-- Consigna dada A --
Resume en dos oraciones el fragmento seleccionado sobre el peligro en los juegos de la infancia.
-- Consigna dada B --
Explica, según el fragmento seleccionado, por qué no podían renunciar al peligro.

-- Fragmento seleccionado --
* * * *
Pero el peligro formaba parte de nuestra vida y lo asumíamos con tanta naturalidad que a veces corríamos detrás de él para buscarlo. La presencia del peligro nos empujaba a organizar guerrillas de piedras contra otros barrios, sabiendo que alguno podía salir descalabrado. La emoción del peligro nos invitaba a subirnos por las grúas del puerto, a tirarnos de púa desde el muelle o a llegar nadando hasta la boya. 



Todo lo prohibido nos excitaba en una época en la que las normas no eran tan estrictas como ahora y había más permisividad. Teníamos la sensación de que casi todo estaba permitido: te podías meter con un guardia para que te persiguiera sin que te pasara nada significativo; podías jugar a colarte en un circo sin que la hazaña te llevara a un calabozo; podíamos aventurarnos a coger almendras de un huerto particular sin que tu nombre saliera después en el periódico, con el único riesgo, que entonces no nos parecía demasiado, de que el guarda te metiera en el trasero un cartucho de sal.



El umbral del peligro lo teníamos tan elevado que actividades que hoy serían impensables porque estarían prohibidas de antemano, antes formaban parte de nuestro calendario de juegos y rutinas. Veíamos normal que el ayuntamiento organizara una escalada por la pared principal de la torre del campanario de la Catedral o que por la Feria concediera premios a los que se jugaban el tipo atravesando un poste lleno de grasa en las célebres cucañas en la bahía.



El peligro convivía entre nosotros como una sombra a la que no podíamos renunciar si queríamos tener la libertad de jugar en la calle. De la mano del peligro se encumbraban los valientes, que tenían su espacio reservado en el parnaso de los héroes de barrio.
* * * *
-- Información mostrada --
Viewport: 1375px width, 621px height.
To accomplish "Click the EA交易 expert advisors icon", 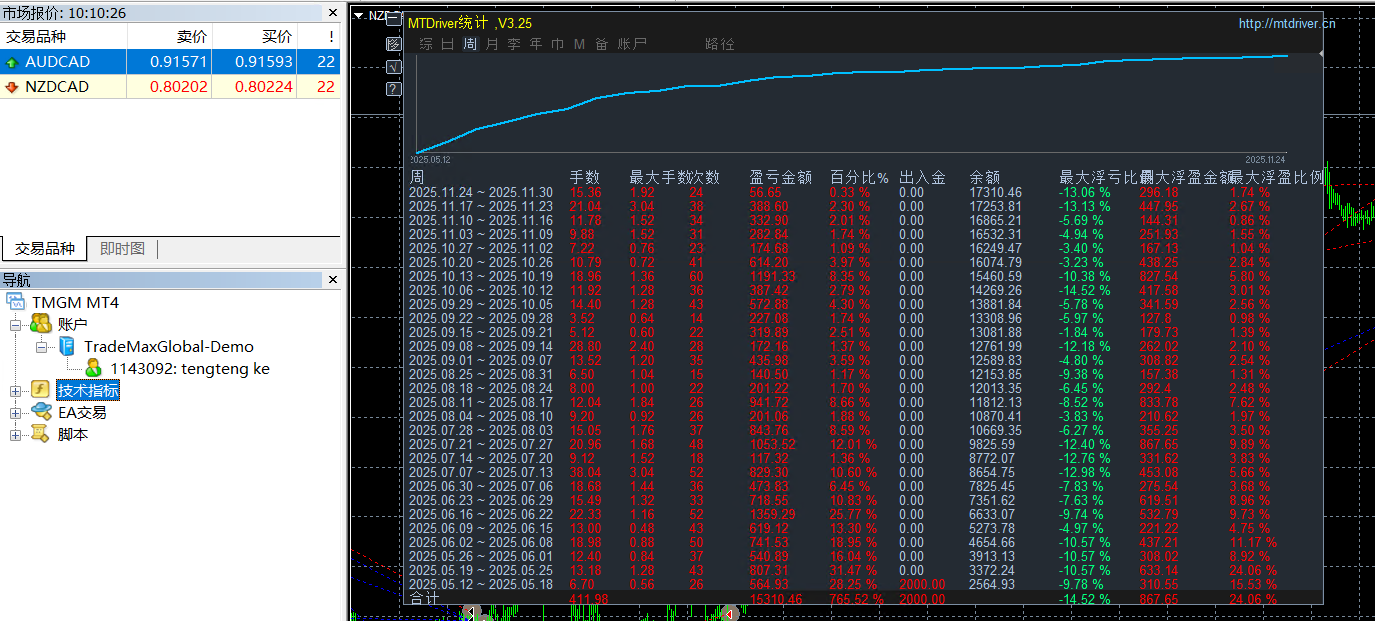I will tap(41, 412).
* * * *
-- Respuesta del ejercicio A --
El peligro formaba parte de la vida del grupo que narra, que lo asumía con naturalidad e incluso lo buscaba con guerrillas de piedras contra otros barrios, subidas a las grúas del puerto o nadando hasta la boya. En una época de normas menos estrictas casi todo parecía permitido, y hasta el ayuntamiento organizaba actividades arriesgadas como la escalada a la torre del campanario de la Catedral o las cucañas en la bahía.

-- Respuesta del ejercicio B --
El peligro convivía con ellos como una sombra de la que no podían desprenderse si querían tener la libertad de jugar en la calle. Renunciar al peligro habría supuesto perder esa libertad.